_YOUR INSTRUCTIONS_
Change every "Viewport" in the material to "Window size" and leave all other text as it is.

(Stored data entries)
:::

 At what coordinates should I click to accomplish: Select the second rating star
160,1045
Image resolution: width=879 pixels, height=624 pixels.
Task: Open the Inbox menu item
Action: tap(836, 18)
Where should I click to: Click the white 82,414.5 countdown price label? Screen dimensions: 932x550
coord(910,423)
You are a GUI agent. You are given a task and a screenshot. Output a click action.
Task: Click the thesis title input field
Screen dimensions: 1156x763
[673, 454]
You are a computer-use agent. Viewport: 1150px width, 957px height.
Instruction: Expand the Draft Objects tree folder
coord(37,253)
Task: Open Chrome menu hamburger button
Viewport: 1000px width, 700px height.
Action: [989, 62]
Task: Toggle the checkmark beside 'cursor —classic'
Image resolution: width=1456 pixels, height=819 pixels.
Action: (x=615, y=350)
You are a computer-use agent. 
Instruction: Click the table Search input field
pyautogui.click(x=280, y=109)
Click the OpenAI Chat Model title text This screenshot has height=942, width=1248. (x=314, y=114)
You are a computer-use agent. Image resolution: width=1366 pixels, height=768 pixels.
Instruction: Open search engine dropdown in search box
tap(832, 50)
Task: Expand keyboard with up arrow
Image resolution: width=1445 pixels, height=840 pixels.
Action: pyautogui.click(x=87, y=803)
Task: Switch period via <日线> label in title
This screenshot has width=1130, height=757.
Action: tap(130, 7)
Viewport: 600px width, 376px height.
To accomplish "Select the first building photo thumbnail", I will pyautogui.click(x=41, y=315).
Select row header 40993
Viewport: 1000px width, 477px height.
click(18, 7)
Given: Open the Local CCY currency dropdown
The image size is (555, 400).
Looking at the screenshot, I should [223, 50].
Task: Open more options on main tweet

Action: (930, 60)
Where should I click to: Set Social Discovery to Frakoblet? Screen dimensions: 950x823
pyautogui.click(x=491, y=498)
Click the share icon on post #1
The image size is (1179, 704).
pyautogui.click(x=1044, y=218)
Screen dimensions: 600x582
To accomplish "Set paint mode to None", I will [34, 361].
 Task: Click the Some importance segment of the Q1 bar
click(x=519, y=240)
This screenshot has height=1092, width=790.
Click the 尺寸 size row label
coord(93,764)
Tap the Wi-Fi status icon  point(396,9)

:::

_EXPECTED ANSWER_
 At what coordinates should I click to accomplish: Select the second rating star
160,1045
Image resolution: width=879 pixels, height=624 pixels.
Task: Open the Inbox menu item
Action: tap(836, 18)
Where should I click to: Click the white 82,414.5 countdown price label? Screen dimensions: 932x550
coord(910,423)
You are a GUI agent. You are given a task and a screenshot. Output a click action.
Task: Click the thesis title input field
Screen dimensions: 1156x763
[673, 454]
You are a computer-use agent. Window size: 1150px width, 957px height.
Instruction: Expand the Draft Objects tree folder
coord(37,253)
Task: Open Chrome menu hamburger button
Window size: 1000px width, 700px height.
Action: [989, 62]
Task: Toggle the checkmark beside 'cursor —classic'
Image resolution: width=1456 pixels, height=819 pixels.
Action: (x=615, y=350)
You are a computer-use agent. 
Instruction: Click the table Search input field
pyautogui.click(x=280, y=109)
Click the OpenAI Chat Model title text This screenshot has height=942, width=1248. (x=314, y=114)
You are a computer-use agent. Image resolution: width=1366 pixels, height=768 pixels.
Instruction: Open search engine dropdown in search box
tap(832, 50)
Task: Expand keyboard with up arrow
Image resolution: width=1445 pixels, height=840 pixels.
Action: pyautogui.click(x=87, y=803)
Task: Switch period via <日线> label in title
This screenshot has width=1130, height=757.
Action: tap(130, 7)
Window size: 600px width, 376px height.
To accomplish "Select the first building photo thumbnail", I will pyautogui.click(x=41, y=315).
Select row header 40993
Window size: 1000px width, 477px height.
click(18, 7)
Given: Open the Local CCY currency dropdown
The image size is (555, 400).
Looking at the screenshot, I should [223, 50].
Task: Open more options on main tweet

Action: (930, 60)
Where should I click to: Set Social Discovery to Frakoblet? Screen dimensions: 950x823
pyautogui.click(x=491, y=498)
Click the share icon on post #1
The image size is (1179, 704).
pyautogui.click(x=1044, y=218)
Screen dimensions: 600x582
To accomplish "Set paint mode to None", I will [34, 361].
 Task: Click the Some importance segment of the Q1 bar
click(x=519, y=240)
This screenshot has height=1092, width=790.
Click the 尺寸 size row label
coord(93,764)
Tap the Wi-Fi status icon  point(396,9)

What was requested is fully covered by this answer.